On Aug 28, 2012, at 1:37 PM, kirby urner <email@example.com> wrote:
> Not only have I been a professional high school math teacher, through > calculus, but I have been a professional programmer and continue to > teach STEM to this day. Yet you're always trying to let me in on > these inner circle viewpoints you claim to have. Sorry, but I've > already got a front row seat and know what I'm talking about.

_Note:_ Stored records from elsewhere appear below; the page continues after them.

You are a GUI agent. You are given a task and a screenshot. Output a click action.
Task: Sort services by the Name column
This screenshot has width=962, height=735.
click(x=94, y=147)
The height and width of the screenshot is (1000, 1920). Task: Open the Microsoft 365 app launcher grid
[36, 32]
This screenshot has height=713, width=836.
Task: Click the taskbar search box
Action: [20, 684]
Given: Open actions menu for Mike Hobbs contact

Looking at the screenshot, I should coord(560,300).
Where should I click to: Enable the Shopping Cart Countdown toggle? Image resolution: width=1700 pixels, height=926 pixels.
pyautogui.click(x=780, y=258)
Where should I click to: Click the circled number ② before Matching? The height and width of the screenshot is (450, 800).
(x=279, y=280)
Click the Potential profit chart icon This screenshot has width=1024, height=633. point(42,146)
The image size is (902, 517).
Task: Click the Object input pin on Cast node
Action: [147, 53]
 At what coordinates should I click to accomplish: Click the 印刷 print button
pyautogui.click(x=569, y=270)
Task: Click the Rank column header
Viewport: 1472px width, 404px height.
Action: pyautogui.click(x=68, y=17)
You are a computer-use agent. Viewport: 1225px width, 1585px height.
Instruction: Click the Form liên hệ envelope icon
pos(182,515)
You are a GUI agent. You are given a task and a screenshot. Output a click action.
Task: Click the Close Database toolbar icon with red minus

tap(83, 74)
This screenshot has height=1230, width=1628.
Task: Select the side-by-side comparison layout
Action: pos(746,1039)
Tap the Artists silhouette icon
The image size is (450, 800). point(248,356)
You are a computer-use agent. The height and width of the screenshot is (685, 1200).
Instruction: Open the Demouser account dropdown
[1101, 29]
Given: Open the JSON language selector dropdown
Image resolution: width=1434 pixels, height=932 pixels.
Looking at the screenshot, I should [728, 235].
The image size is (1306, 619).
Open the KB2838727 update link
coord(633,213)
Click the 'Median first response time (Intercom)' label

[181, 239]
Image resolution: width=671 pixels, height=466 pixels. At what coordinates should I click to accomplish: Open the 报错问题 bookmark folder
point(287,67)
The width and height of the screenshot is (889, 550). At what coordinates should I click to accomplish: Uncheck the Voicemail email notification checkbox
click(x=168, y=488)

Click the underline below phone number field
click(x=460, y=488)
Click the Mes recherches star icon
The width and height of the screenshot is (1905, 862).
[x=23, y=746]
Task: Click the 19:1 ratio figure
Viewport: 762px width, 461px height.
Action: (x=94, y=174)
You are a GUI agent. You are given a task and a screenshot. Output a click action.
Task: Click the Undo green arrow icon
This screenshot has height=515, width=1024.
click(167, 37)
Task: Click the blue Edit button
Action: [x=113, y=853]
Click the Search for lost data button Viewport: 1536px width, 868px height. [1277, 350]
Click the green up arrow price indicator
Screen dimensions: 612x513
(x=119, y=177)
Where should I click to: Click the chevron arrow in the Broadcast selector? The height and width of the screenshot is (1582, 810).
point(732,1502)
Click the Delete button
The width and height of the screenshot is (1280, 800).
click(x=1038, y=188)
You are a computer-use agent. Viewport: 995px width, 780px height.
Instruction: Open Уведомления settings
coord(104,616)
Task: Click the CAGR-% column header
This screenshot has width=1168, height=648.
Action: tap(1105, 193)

I am just being honest. Your view of software is ancient. That is why colleges have so much trouble being pertinent in CS. They should follow MIT's lead with their Course 6 program. Comparing programming today with programming 50 years ago (when it was near-math) is like comparing medicine today with medicine 100 years ago. It isn't quaint or simple any more. Layer upon layer of complexity has been piled on. Networking, databases, backends, frontends, threading, load balancing, server, client, graphics and to top it off, multiple languages, formal (computer) and natural (human, global). And we are talking one application. I am not complaining, just saying that things change. CS grew up. Some CS people are mathy, like some musicians are mathy, but this isn't a mathy field anymore and hasn't been for quite some time. That died in the 80's. You want mathy CS, then stay in college, become a professor or researcher. Nature only allocated us a certain number of rewrites of the floating point libraries. We have used those up.